Naveen Patnaik should have dared Maoists to do their worst. Surely India could have absorbed the loss of two men to secure the safety of more than a billion people.

Shame on India for surrendering  before terror


Events of a quarter century ago are rarely remembered, especially in a country like India where the masses have a poor sense of history and the classes have a loathing for the past.

Yet, at times, it is necessary to recall events if only to highlight how our national resolve has weakened in direct proportion to the strengthening of our economy. Politically convenient and socially fashionable bunkum about India as a soft power has left the Indian state looking vulnerable as never before.

This is most evident from the response of both society and authority to terrorism. Instead of standing up and daring those who use guns and bombs to terrorise us, we meekly surrender, thus exposing ourselves to further violence.

But it wasn’t always like this. In February 1984, an Indian diplomat, Ravindra Mhatre, posted at our mission in Birmingham, was kidnapped by members of the then UK-based Jammu & Kashmir Liberation Front. The government of India had till then faced other hostage situations — Indian Airlines flights had been hijacked to Pakistan — but nothing quite similar.

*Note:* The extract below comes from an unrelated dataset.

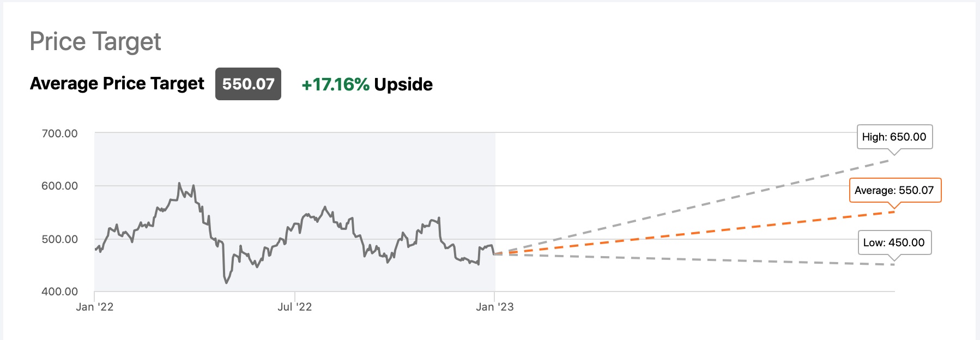The height and width of the screenshot is (340, 980).
Task: Click the lowest dip of the price history line
Action: [227, 282]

Within hours of the kidnapping, the abductors issued their list of demands, which included one million pounds in cash and the release of Maqbool Butt, the JKLF’s co-founder, who was lodged in Delhi’s Tihar jail after being sentenced to death for killing personnel of Indian security forces.

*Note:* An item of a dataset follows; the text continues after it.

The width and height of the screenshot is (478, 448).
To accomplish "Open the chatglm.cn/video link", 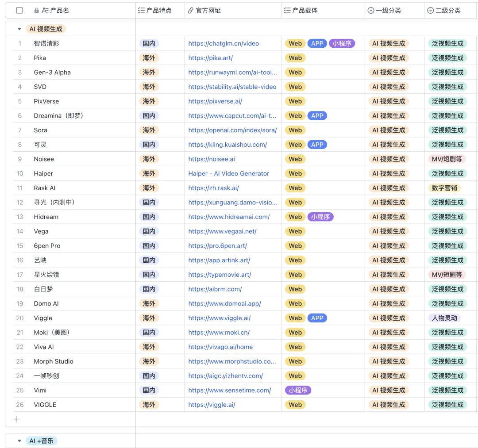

There were hectic efforts to goad Mrs Indira Gandhi, then prime minister, into agreeing to negotiate a deal with Mhatre’s abductors. But Mrs Gandhi remained unmoved and her message was unambiguous: No talks, no deal.

On February 6, Mhatre’s body was found in a lane. He had been shot dead after the JKLF realised it was futile to expect a swap. A grim-faced Mrs Gandhi struck back.

Maqbool Butt was executed five days later on February 11 after then President Zail Singh was told to spurn his mercy petition. The JKLF leaders in Birmingham panicked and fled Britain; it’s another matter that British courts failed to fetch justice to Mhatre.

Cynics would say Mrs Gandhi’s tit-for-tat policy did not yield long-term results. That is a fallacious argument, not the least because it overlooks certain crucial facts. Between 1984 and 1989, the JKLF’s cadre were on the run with their top leaders in jail.

Mrs Gandhi had based her decision on the simple principle that a country as large as India could absorb the loss of one official but it couldn’t countenance the threat posed by terrorists. It worked - till VP Singh came to power and appointed Mufti Mohammed Sayeed as his Home Minister.

On December 8, 1989, Rubaiya Sayeed, the mufti’s daughter, was kidnapped in Kashmir by JKLF gunmen who demanded the release of five senior ‘commanders’ from prison. VP Singh capitulated and Jammu and Kashmir has never been the same again; nor has the government been able to stand firm before terrorist demands.

It irreparably broke the national spirit and the will of the government, as was demonstrated during the week-long saga of shame that followed the hijacking of IC-814 to Kandahar, which ended with our setting free three Pakistani terrorists.

The reason why these events from the past are important to recall and remember is to contextualise the astonishingly timid surrender by the government of Orissa before the Maoists who abducted the collector of Malkangiri district and a junior engineer, 26 years to the month after Mhatre’s kidnapping by terrorists of another ideological persuasion.

The Maoists initially made 14 demands, including the immediate halt to counter-insurgency operations, withdrawal of central paramilitary forces, release of five of their senior comrades in prison and cancellation of agreements with multinational corporations. They also named their own choice of negotiators. T

he government meekly complied without even bothering to look into the implications of grovelling before Maoists whose depredations the prime minister has repeatedly described as the “biggest threat to India’s national security”.

It is immaterial how the Malkangiri story ends. It is equally irrelevant whether the government later claims that it had to act in a pragmatic, responsible manner. Any justification of the shameful and shaming surrender by the state is so much poppycock and nothing more than that.

Chief minister Naveen Patnaik need not have hastened to appease those waging war on the state; he should have dared the Maoists to do their worst. Surely India could have absorbed the loss of two men to secure the safety of more than a billion people?